# [Instructions for the task]
Please answer these questions on the community resilience passage below, one a line:
1. Under Sustainability, what do communities continue to maintain and sustain amid adversity?
2. Under Growth, what do the social networks entrenched in communities serve as?
3. What does the last sentence say achieving resilience depends on?

# [Selected extract]
2. Sustainability: which proposes that communities continue to maintain and sustain valued social networks amid adversity; and

3. Growth: which suggests that the community’s experience of adversity, offers them the opportunity for growth and development. This suggests that communities that have frequently survived adversities may be strengthened by the experiences of adversities and challenging times. The social networks entrenched in communities serve as their strengths and assets, which contribute to the promotion of the quality of life (Murray & Zautra, 2012:339).

Therefore, achieving resilience is dependent on the strengths and assets accessible to communities.

# [Dataset entries]

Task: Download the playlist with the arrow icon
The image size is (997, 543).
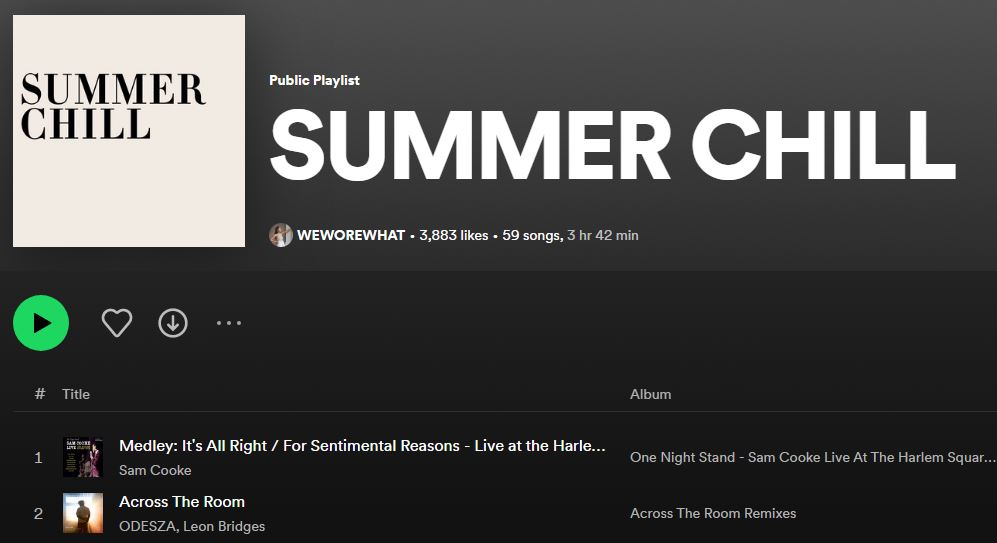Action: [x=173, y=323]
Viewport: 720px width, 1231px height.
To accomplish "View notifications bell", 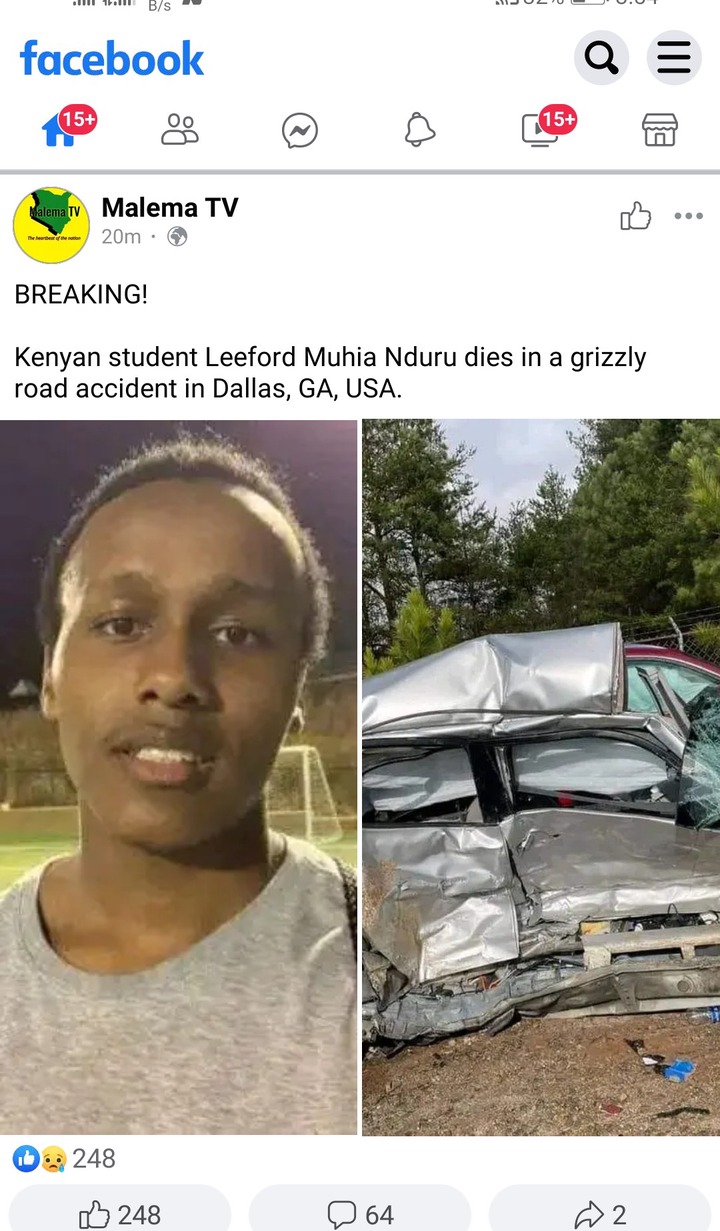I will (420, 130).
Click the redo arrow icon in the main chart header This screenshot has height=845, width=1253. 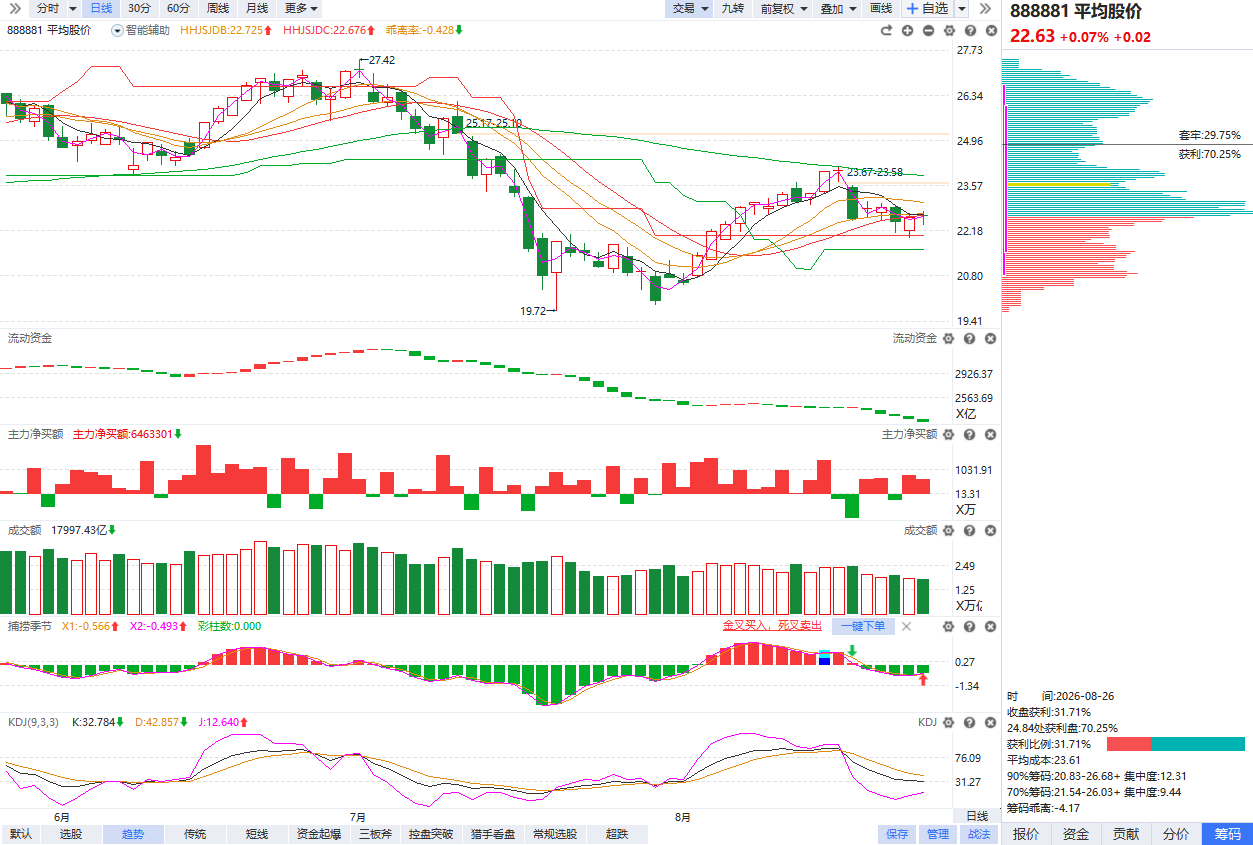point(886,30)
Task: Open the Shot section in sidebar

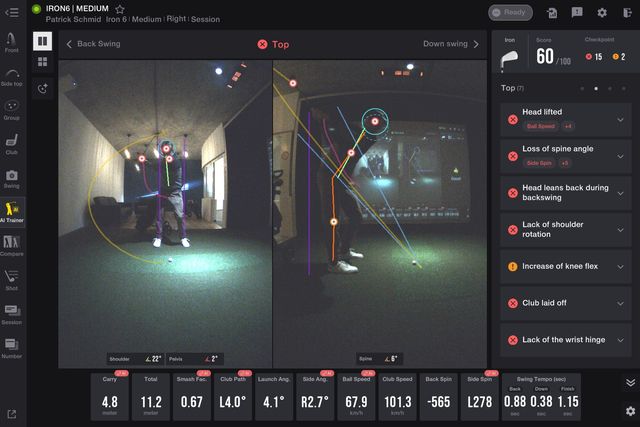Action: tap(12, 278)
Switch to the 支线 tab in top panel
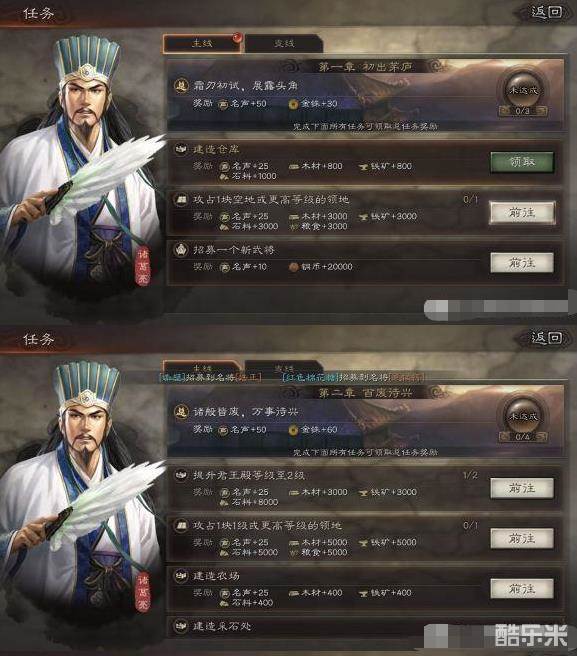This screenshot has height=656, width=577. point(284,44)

...

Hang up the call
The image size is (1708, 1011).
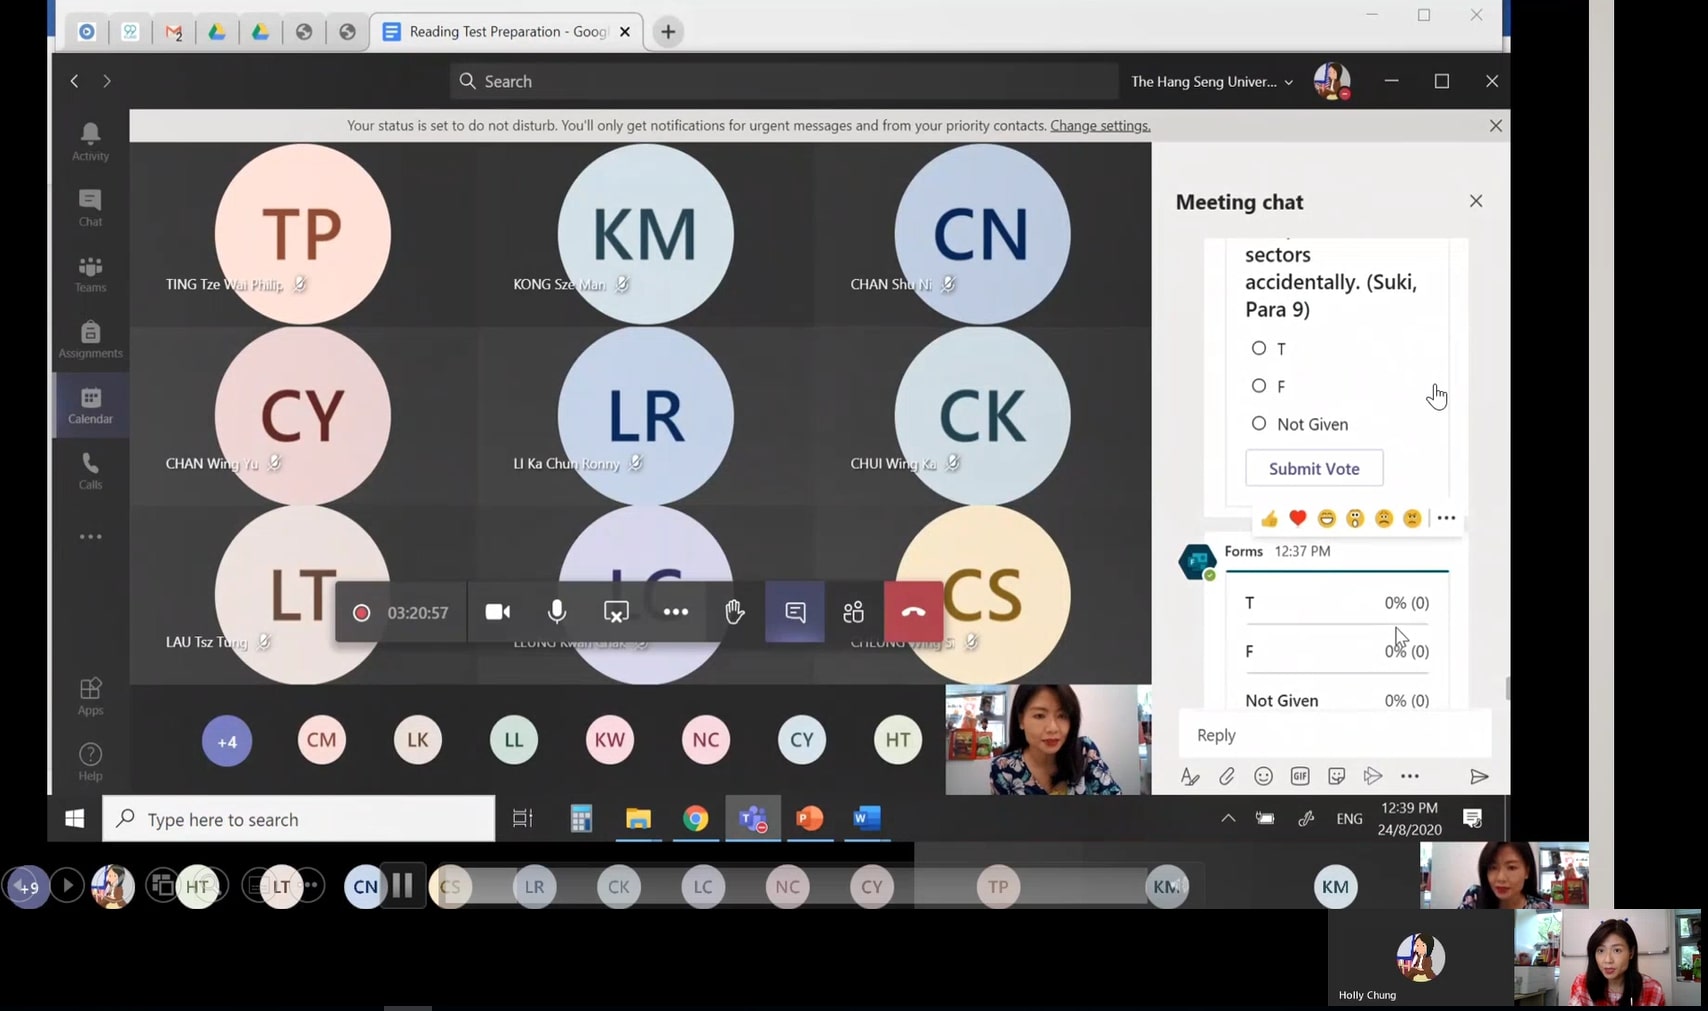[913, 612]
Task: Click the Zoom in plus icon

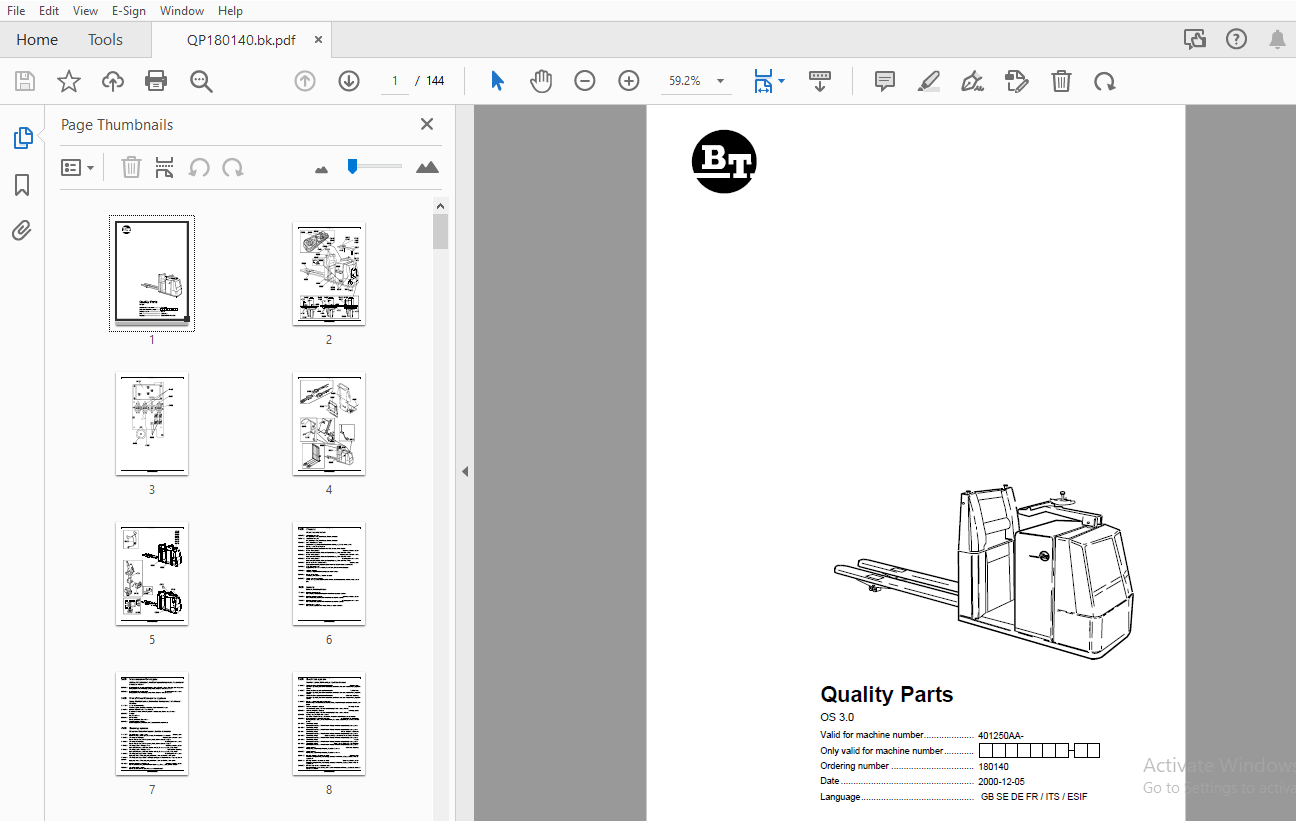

...

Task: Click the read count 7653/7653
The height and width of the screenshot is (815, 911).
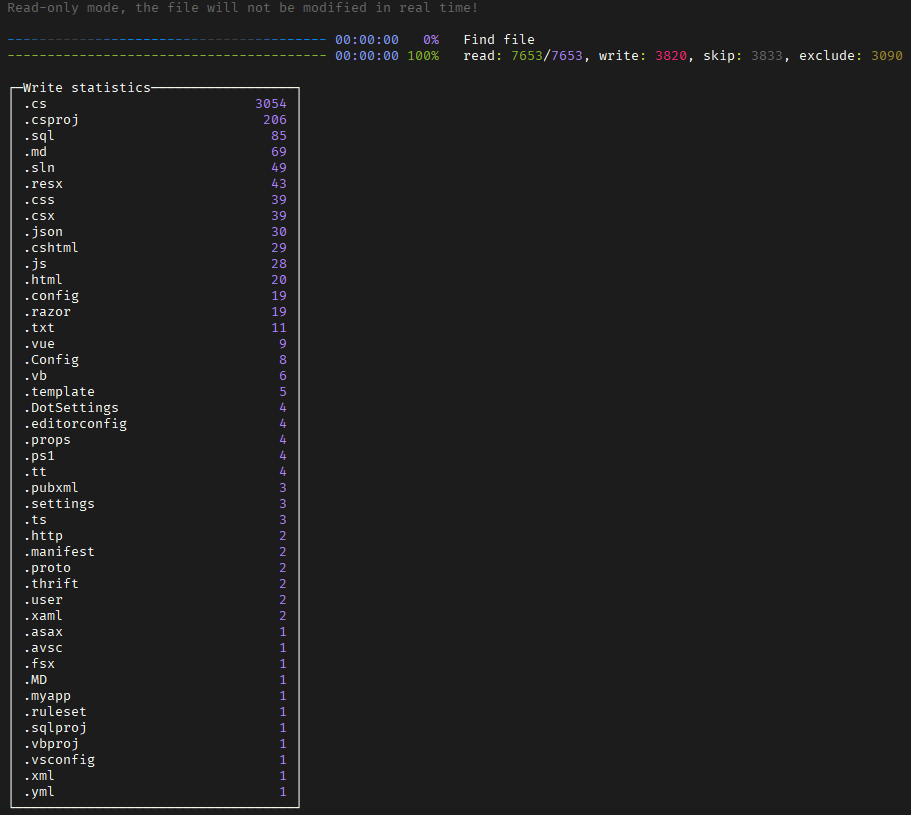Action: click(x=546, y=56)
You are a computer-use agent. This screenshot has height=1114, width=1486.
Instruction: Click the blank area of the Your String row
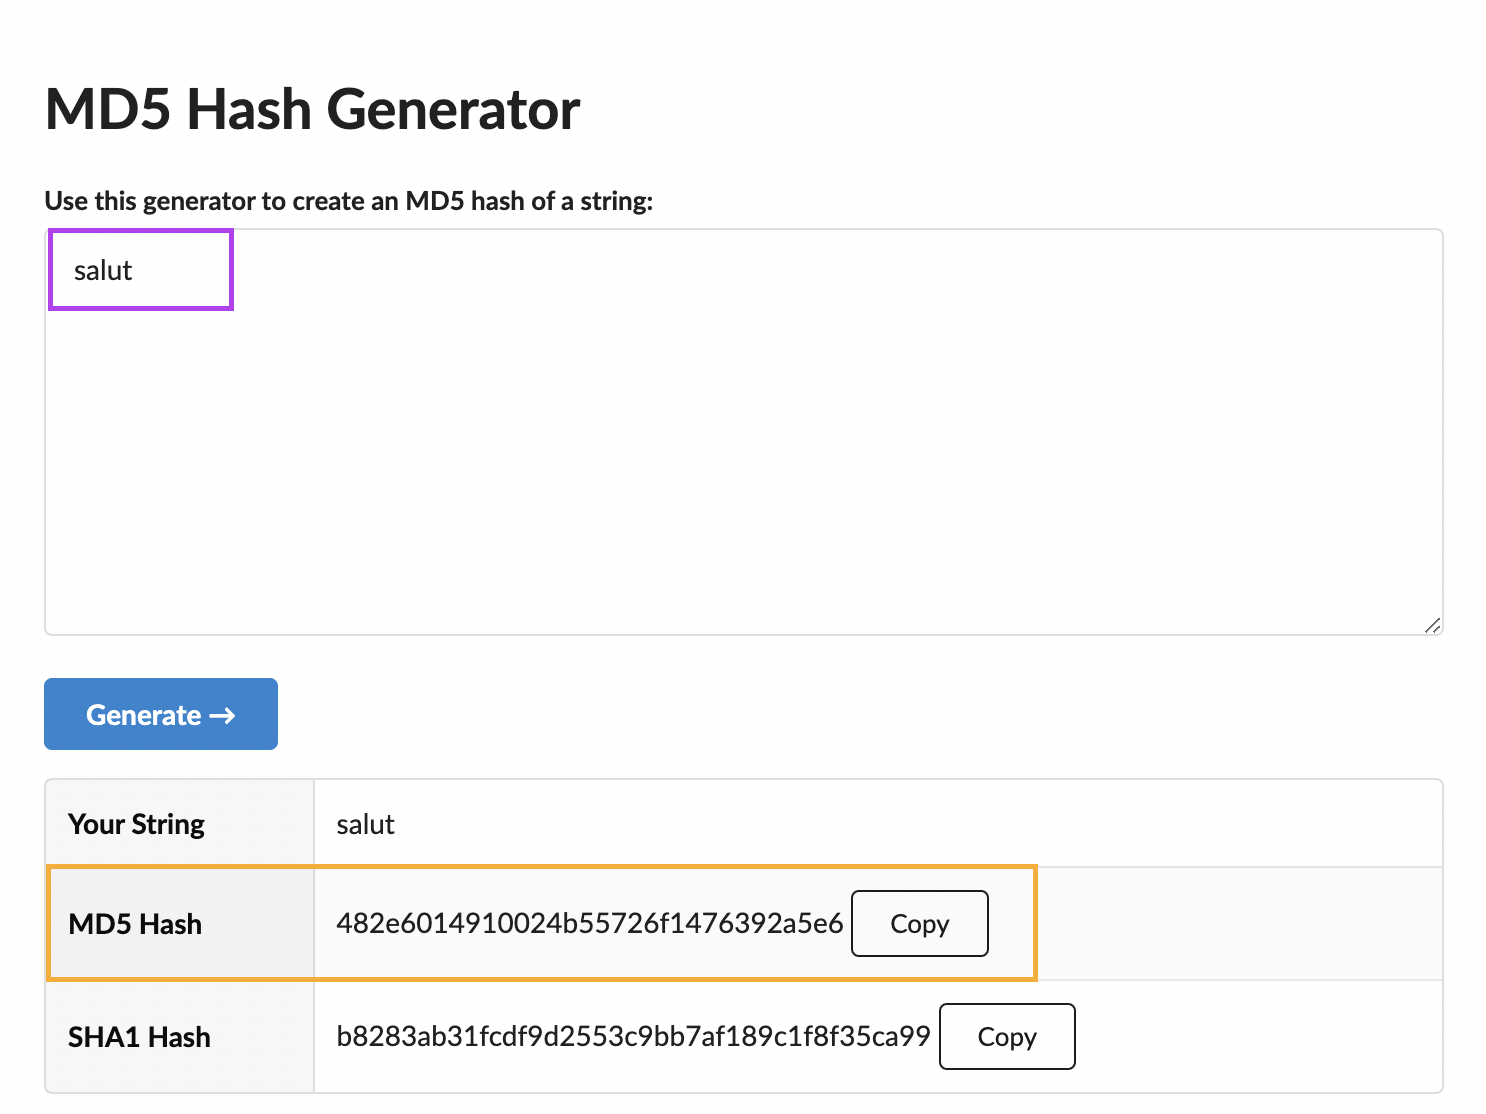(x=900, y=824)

# [Problem solution]
1. Valued social networks.
2. Their strengths and assets.
3. The strengths and assets accessible to communities.